I was furious. I had never been furious with my father before.
"Its Mother, isn't it?" I demanded. "She hates Alex. I heard her on the phone today with one of her snobby friends talking about how common Alex is and how she hates his long hair. She's the biggest snob in Clarkesville!"
"Young man, you will not speak disrespectfully about your Mother."
"But, Daddy, you know she's a snob."
Daddy took a deep breath. He knew she was a snob and I knew I was pushing the limit. I had never been insubordinate like this before. In the back of my mind, I could hear Alex taunting me for being "Ted and Helen's perfect little son."
"Christopher, one more word and you will go to your room without dinner."

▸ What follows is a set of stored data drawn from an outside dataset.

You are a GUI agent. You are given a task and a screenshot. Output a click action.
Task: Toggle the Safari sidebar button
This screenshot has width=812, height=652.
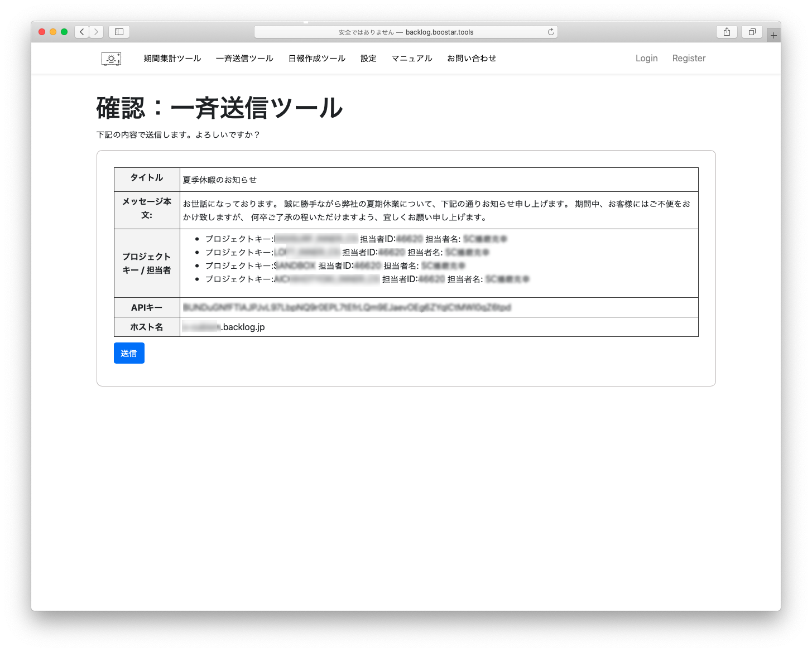click(119, 32)
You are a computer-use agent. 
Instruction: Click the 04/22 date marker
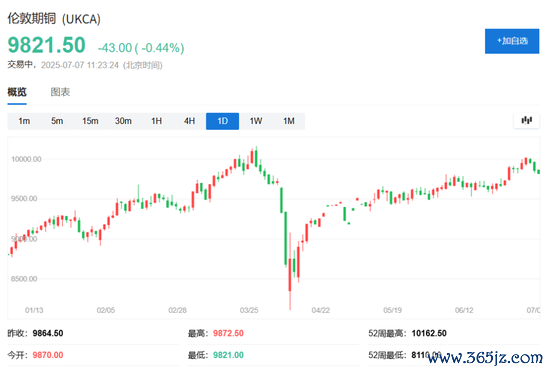click(x=321, y=310)
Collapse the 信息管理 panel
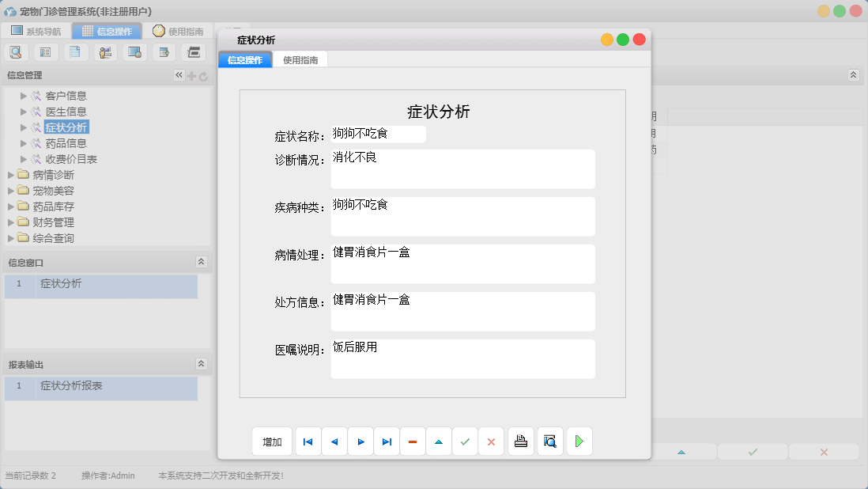868x489 pixels. tap(179, 74)
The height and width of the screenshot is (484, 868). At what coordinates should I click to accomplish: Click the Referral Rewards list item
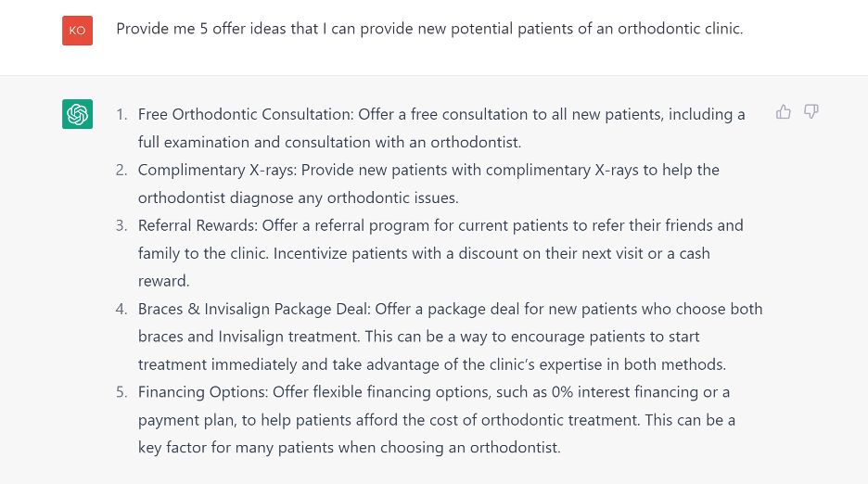coord(440,253)
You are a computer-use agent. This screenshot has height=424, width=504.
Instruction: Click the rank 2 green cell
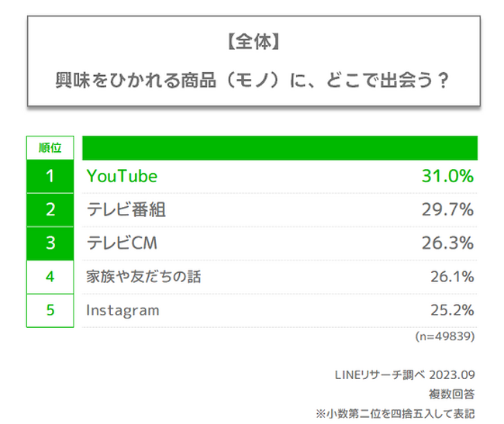tap(50, 209)
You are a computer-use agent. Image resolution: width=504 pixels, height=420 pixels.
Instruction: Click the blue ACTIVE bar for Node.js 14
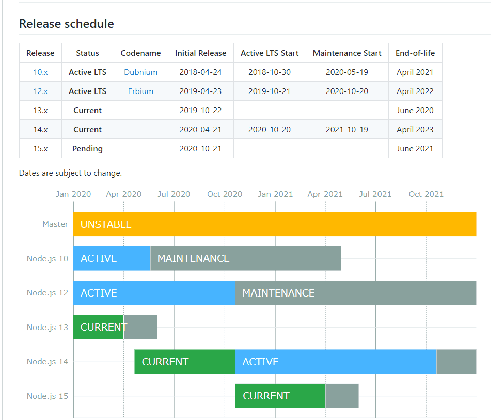pos(335,362)
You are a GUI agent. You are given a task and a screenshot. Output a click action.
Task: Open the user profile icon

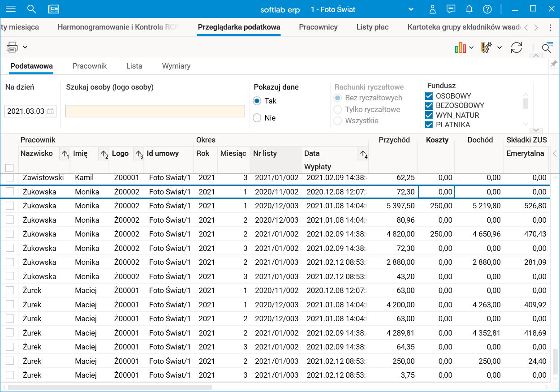click(432, 9)
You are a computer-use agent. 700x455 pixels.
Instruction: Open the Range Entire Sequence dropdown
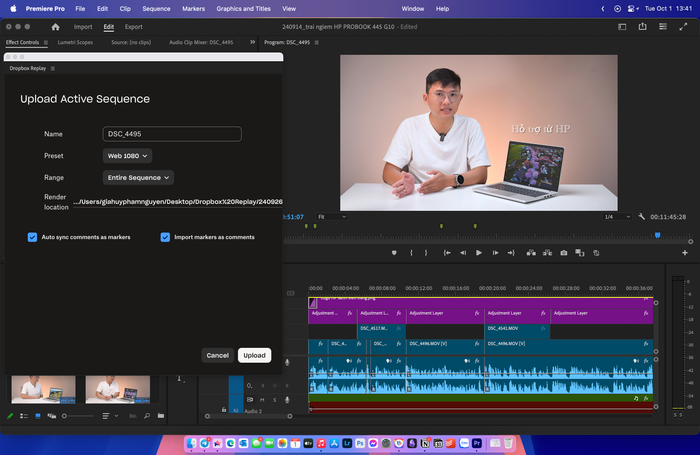[x=139, y=177]
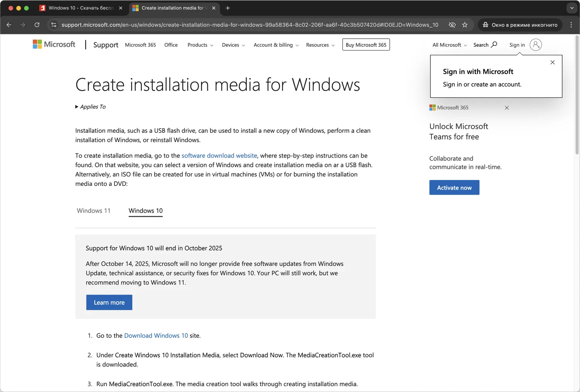Open the Chrome three-dot menu
The width and height of the screenshot is (580, 392).
571,25
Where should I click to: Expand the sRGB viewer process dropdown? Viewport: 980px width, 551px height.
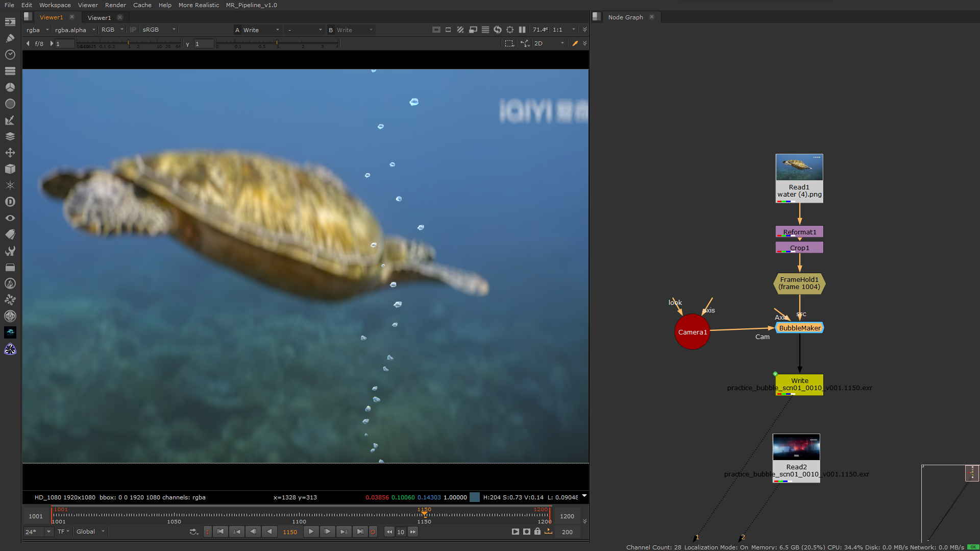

I swallowed and closed my eyes, trying to contain my anger.
"Yes, sir. May I be excused?"
Daddy sighed and rubbed his eyes.
"Yes, you may."
Dinner was unusually quiet. Brian looked fearfully at me a few times, but I finally gave him a weak smile and he seemed somewhat relieved. I said nothing to Mother unless she spoke first. Daddy didn't seem to speak to her much either.
After we finished our chocolate pudding for dessert and Brian and I had cleared the dishes, I walked into Daddy's study, where he was opening his briefcase at his desk.
"Daddy, may I go to Alex's now?"
Daddy nodded without looking up. "Be home before nine."
"Yes, sir," I replied quietly.
Trying not to seem too eager, I didn't hurry until I was already across the street. I ran the rest of the way and found Donald sitting on the front step again, drinking another cup of coffee.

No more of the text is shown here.